Hi all-- I’ve been banging my head on the table for a while on this, but I’m hoping someone might have some suggestions. I’m running C4 on a NUC (i5, 1.6 gHz, 16 GB RAM, SSD). I have consistently high time load with a number of plugins, which leads to pretty consistent audio glitches. I have gone through Brad’s book and done all of the steps in there, and LatencyMon shows that wdf01000.sys is the main culprit. CPU load says pretty load, but it’s just the time load that goes through the roof.
As an example, with C4 running but not playing any notes, PianoTeq alone puts me at about 15%. Turning on VB3-II puts me at 30%. Any third plugin (Velvet, Xpand, Kontakt, EQ, others) puts me at 60%. Analog Lab, Amplitube or Tracks alone will put me at 100%, way over if I have another instrument running. Actually actively playing with any of these instruments (just one or two-- not all) in real-world means I’m living in the 75-150% range.
Since WDF01000 is getting flagged by LatencyMon, it looks like it’s a driver issue, but I tried to update all my drivers to no avail. Everything I can find about wdf01000 is just “keep trying to fix your drivers!” Any other suggestions out there?
I think that wdf01000 is getting flagged but that you interface driver is really causing the time load problem. What is your hardware & ASIO driver you use?
Also I don’t think 1.6 GHz (2 or 4 core?) is not enough to run the layering’s you are trying. I have found that a minimum of 2.5 GHz with 4 cores would be needed for some of the layering’s you described.
Thanks, Dave-- I’m using an XR18, with the X-AIR ASIO driver (current version, 5.12). I’m definitely mindful that I might just be overloading the processor, but I’ve used this NUC with Pianoteq and VB3 for a couple of years now, and I don’t remember running into this problem in the past.
Thanks Jeff, I also use the X18 so the driver probably isn’t it, the file you referred to is tied to the Net Framework package so possibly a Windows update of that introduced the problem. Have you tried going back to an earlier version of Cantabile that was stable for you? Also are you using the latest X18 drivers and if so have you tried rolling them back to an earlier version? I am trying to figure out when things changed as far as the performance degradation …
A Windows update was the best I could come up with as well. I started having issues independent of any Cantabile update (and I rolled up from C3 to C4 last weekend in hopes that might help solve the problem), and there haven’t been any hardware changes.
I recently posted almost exactly the same question. I’ve been really busy with bass guitar so not on the keyboard as much the past 5 months. During this time period I was hearing some noise when playing piano using Mrs. Mills and figured it could be a loose cable or because I added some new software, some of which leaves services running (NI for example).

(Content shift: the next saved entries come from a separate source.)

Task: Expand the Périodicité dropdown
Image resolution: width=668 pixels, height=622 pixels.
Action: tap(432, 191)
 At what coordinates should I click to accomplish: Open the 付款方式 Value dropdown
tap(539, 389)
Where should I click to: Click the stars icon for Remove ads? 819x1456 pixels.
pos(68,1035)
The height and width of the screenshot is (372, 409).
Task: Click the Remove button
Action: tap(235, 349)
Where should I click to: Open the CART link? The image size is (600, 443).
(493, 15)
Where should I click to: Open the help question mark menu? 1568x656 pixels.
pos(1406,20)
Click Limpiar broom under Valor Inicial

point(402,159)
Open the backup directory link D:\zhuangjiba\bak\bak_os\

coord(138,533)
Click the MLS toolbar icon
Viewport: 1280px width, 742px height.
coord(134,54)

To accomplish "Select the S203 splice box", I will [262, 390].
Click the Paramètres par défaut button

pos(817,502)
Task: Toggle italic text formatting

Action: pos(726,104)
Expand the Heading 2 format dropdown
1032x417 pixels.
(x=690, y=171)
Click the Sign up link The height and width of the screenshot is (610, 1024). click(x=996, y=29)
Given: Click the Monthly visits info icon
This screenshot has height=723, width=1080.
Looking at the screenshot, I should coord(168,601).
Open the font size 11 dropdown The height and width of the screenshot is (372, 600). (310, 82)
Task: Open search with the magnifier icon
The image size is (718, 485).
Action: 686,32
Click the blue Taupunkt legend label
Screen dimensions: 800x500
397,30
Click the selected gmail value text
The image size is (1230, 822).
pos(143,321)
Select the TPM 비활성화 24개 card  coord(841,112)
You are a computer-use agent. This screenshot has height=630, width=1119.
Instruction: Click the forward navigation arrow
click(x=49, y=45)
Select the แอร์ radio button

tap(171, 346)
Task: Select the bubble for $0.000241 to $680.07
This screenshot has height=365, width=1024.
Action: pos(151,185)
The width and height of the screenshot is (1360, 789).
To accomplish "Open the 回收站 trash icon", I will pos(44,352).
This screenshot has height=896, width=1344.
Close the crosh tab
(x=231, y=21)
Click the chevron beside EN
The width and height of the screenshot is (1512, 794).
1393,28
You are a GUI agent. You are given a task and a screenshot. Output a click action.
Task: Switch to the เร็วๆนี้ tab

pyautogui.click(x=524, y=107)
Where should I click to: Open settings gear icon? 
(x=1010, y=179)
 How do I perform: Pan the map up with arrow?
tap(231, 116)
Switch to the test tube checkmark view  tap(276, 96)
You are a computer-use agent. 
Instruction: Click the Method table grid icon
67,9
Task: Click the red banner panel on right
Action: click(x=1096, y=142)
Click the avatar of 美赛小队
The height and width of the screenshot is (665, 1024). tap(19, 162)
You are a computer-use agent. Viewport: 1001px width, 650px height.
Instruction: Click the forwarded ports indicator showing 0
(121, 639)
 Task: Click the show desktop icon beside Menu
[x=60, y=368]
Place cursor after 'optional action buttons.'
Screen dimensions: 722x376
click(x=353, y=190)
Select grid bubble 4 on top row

When I finally looked into it more closely last week I observed that when playing many simultaneous notes I was getting time loads of 115% and that’s when the noise was happening. I noticed at least one person mention that they were seeing just slightly higher cpu usage with V4 so I loaded up V3 and the issue is still there but reduced enough that you might not notice it if not looking for it.
I think we are probably using the same driver from Behringer - that is another change I made a month ago. I upgraded from 4.38 to 5.12.
I also upgraded Windows 10 to 21H2. Yes - too many changes without testing after each
I think Jeff and I are experiencing the same issue.
Yeah, thanks Doug-- I also remember people talking about slightly higher CPU load with 4 than 3, but for me is the Time Load that’s more problematic than the CPU stats. I can live with the CPU living in the 20s and 30s (which it does). And the two don’t correspond, which makes fine sense-- but the Time Load spikes don’t necessarily correspond to any CPU spikes.
I had unchecked the 5.12 driver’s safe mode checkbox - checking it again allows more notes before the issue occurs. I don’t know what it’s doing when you check it buy I notice it indicates you’re actually increasing the buffer size. As with any interface, increasing the buffer size will lesson distortion - when I mix in Mixbus32C I put it at 2048 and it can then run quite a few plugins without problem. I prefer 256 when playing keyboards. For my edrum kit I use 64 with the same interface.
The crux of this thread is that something changed - the same system was handling Mrs. Mills before. Going forward I’m going to log any change with the date. I wish I knew how this problem relates to the various changes I made
I just loaded everything onto a MB Pro running Boot Camp. Just running Amplitube gets up into 80% and glitchville. While it doesn’t discount everything else about the NUC setup, is Amplitube really just that much of a hog?
Probably worth loading in a utility to see the actual cpu frequency at any point in time to confirm. Here’s a free one: https://openhardwaremonitor.org/
Also, some bios provide a way to prevent throttling down and force run at max clock all the time (that’s what I do with my desktop workstations).